Peggio per noi tutti perché si stanno ribellando, istericamente, violentemente. Per millenni lo scopo della civiltà è stato assorbire e ridistribuire gli eccessi, proteggere i disadattati o almeno renderli innocui. A che altro pensate che servissero la famiglia, le abitudini e i riti comuni (mangiare insieme gli stessi cibi, che in America non si fa più), i simboli e gli ideali e persino i pregiudizi? A opprimere il popolo, come vi hanno detto e dicono i radicali e i liberal per consentire la privatizzazione dei sistemi pubblici? Le regole e le istituzioni hanno sempre aiutato i più deboli costruendo identità collettive che li includessero e che limitassero i cambiamenti improvvisi; ai forti e agli stronzi fa invece comodo l’anarchia, il permissivismo, la libertà di prevalere sugli altri.

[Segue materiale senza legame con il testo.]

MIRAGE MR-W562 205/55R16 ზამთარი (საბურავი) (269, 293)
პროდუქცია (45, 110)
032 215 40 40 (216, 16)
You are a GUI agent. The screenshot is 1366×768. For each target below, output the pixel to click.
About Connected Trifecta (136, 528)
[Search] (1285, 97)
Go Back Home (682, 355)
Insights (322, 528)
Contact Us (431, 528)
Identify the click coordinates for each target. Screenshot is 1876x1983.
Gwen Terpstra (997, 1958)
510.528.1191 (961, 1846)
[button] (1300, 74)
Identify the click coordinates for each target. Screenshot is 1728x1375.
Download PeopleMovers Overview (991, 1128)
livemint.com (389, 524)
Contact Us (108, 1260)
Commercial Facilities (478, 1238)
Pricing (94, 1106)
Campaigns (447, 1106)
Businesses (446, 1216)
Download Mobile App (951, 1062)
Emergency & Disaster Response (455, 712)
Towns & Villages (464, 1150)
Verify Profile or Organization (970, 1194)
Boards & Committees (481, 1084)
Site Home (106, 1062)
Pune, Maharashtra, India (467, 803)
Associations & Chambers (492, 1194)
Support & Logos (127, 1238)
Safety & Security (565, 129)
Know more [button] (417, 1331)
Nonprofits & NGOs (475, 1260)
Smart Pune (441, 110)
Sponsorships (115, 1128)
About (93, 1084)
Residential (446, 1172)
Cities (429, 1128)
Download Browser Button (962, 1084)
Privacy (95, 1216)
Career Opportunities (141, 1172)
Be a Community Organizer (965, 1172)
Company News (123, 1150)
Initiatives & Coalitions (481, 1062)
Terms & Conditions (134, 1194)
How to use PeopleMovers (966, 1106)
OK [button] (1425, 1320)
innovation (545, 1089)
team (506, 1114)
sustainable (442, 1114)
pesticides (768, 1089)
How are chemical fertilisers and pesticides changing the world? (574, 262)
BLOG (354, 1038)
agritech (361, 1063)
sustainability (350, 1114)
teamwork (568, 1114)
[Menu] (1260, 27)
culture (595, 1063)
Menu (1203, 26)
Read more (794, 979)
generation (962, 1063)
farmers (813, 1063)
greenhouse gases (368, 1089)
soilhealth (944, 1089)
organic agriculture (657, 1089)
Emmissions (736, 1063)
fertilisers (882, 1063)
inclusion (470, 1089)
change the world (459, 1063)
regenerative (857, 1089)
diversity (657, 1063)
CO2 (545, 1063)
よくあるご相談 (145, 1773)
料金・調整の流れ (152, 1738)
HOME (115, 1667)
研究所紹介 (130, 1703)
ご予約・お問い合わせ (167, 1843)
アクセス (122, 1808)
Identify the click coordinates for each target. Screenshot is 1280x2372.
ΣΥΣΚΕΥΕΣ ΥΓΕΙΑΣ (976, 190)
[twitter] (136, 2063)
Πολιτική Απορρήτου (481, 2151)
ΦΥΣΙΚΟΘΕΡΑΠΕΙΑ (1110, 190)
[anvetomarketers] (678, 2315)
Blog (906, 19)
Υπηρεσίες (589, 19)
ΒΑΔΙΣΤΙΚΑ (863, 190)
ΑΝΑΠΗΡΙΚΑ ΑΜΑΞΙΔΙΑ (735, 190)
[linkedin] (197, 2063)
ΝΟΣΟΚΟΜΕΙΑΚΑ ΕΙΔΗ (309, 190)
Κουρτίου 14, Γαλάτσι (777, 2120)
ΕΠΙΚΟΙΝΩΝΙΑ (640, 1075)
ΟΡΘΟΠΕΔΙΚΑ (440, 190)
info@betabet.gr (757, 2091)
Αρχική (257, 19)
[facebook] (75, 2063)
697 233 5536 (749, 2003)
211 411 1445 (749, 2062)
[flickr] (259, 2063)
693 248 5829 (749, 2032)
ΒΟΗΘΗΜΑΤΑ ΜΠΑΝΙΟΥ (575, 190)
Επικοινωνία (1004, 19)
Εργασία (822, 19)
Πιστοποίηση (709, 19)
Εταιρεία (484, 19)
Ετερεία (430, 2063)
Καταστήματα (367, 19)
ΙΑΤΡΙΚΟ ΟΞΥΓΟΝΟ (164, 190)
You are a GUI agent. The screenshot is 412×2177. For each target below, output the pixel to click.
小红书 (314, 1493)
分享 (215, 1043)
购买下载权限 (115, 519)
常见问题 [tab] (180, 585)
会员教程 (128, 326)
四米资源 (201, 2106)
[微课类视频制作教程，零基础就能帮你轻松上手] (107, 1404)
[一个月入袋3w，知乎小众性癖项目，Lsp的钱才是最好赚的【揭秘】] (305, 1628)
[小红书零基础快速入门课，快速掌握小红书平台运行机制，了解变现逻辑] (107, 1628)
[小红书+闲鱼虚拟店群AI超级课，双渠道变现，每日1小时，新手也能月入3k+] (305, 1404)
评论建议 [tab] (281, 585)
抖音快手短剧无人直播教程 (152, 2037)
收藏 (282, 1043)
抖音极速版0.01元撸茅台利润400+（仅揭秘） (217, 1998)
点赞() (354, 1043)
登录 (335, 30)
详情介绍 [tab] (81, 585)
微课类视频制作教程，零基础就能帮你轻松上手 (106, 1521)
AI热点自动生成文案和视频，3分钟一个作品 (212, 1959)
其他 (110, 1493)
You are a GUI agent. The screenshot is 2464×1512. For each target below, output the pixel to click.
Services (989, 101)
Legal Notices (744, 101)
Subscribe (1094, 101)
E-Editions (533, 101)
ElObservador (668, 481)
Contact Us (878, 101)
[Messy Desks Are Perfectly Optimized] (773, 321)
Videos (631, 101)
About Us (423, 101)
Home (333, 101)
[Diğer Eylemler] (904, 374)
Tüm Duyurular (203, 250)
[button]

L’America è la patria di quella libertà: oggi un 10% di vincenti si sta prendendo tutto, anche le risorse accumulate in passato: lucrano sulla disgregazione sociale, sulla mobilità, creando decine di milioni di poveri e milioni di squilibrati, abbandonati a sé stessi, isolati, privi di dignità, speranza e di qualsiasi possibilità di dare senso alla propria vita. Inevitabile che ogni giorno qualcuno arrivi a un punto di rottura. Né bastano le immense carceri, più grandi dei lager nazisti e dei gulag staliniani: sono troppi, e una soluzione finale (a cui certamente qualche tecnocrate sta pensando) non è ancora proponibile e probabilmente non sarebbe efficace. Per cui se ne fregano: i loro media fanno finta di niente, la gente si abitua, si consola con più pornografia, più anfetamine e soprattutto più consumismo, tutto acquistato online, in solitudine, in modo da poter far finta che il mondo sia quello che appare sullo schermo.

Volete questo anche in Italia? È l’americanizzazione che per decenni hanno strenuamente perseguito berlusconiani e piddini, i nostri vincenti, più le loro stampelle. Non è un destino, non ancora. Ma non basta stare a guardare.